___ Stored records ___
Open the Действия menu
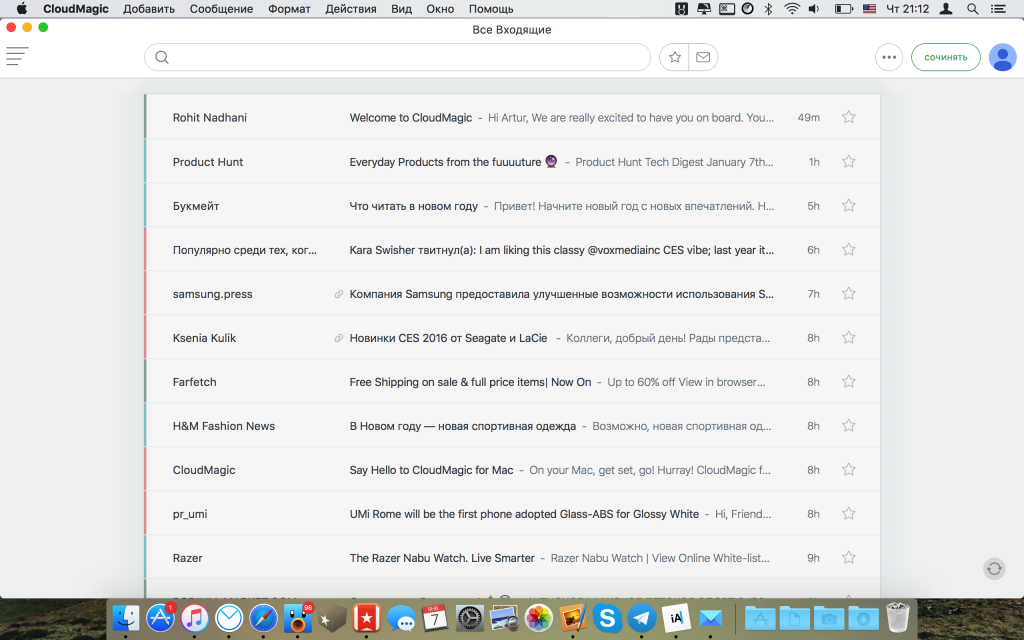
___
___ Stored records ___
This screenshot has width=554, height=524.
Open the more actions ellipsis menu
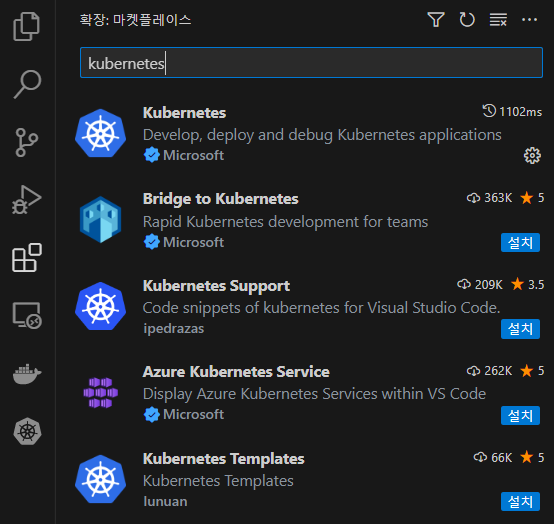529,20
___
___ Stored records ___
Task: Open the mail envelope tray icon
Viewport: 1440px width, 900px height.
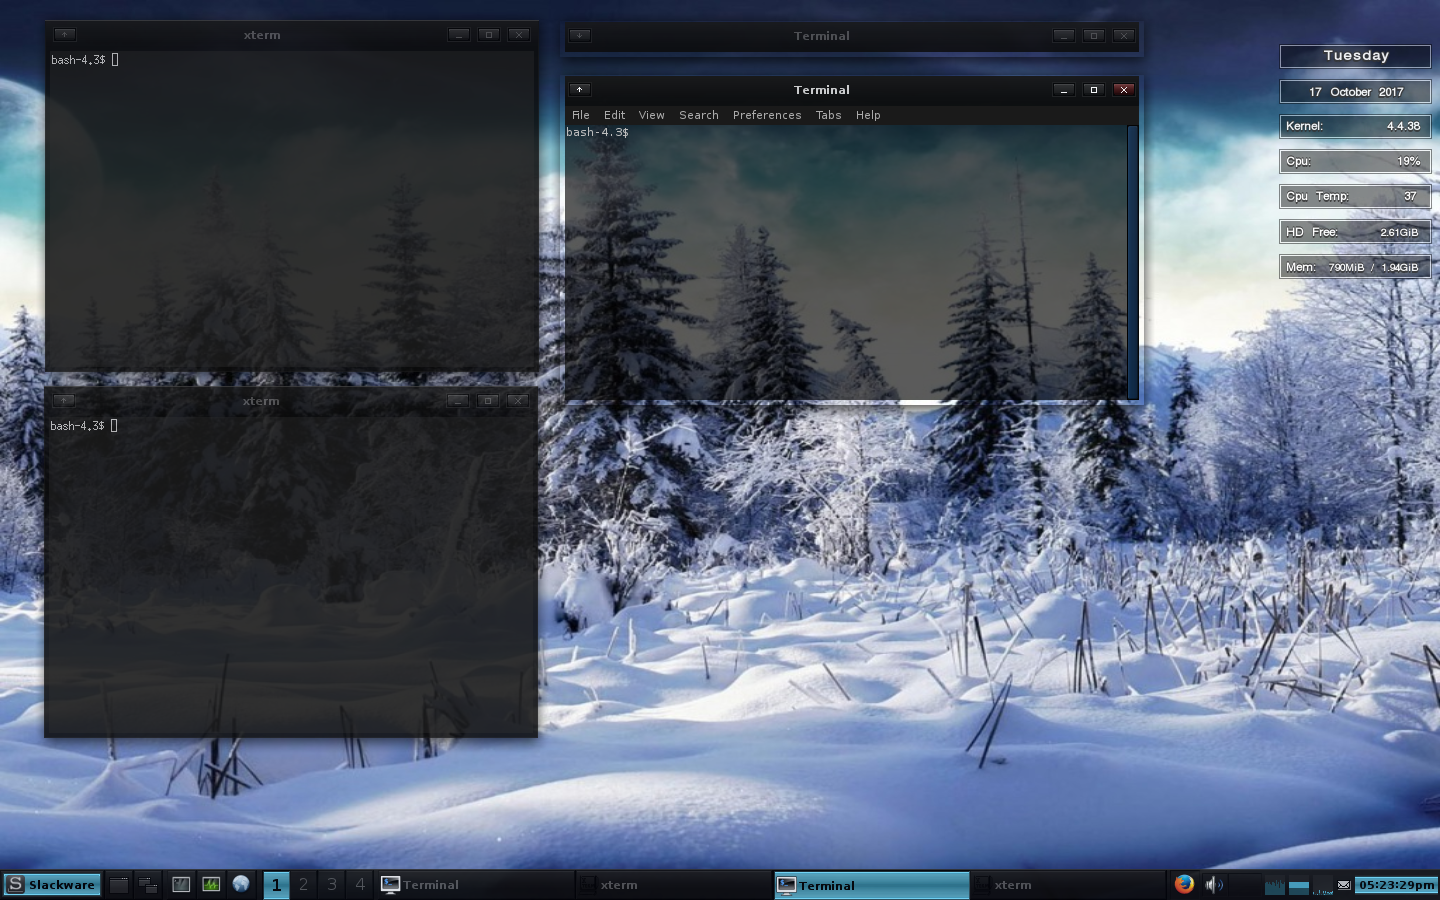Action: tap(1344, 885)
___
**Exercise requirements**
Repeat the stretch from the line containing "Task: Open the mail envelope tray icon" through the line containing "Action: tap(1344, 885)", renaming "tray icon" to "taskbar icon" and changing nothing else. Leave the pictures out of your answer.

**Result for this exercise**
Task: Open the mail envelope taskbar icon
Viewport: 1440px width, 900px height.
Action: tap(1344, 885)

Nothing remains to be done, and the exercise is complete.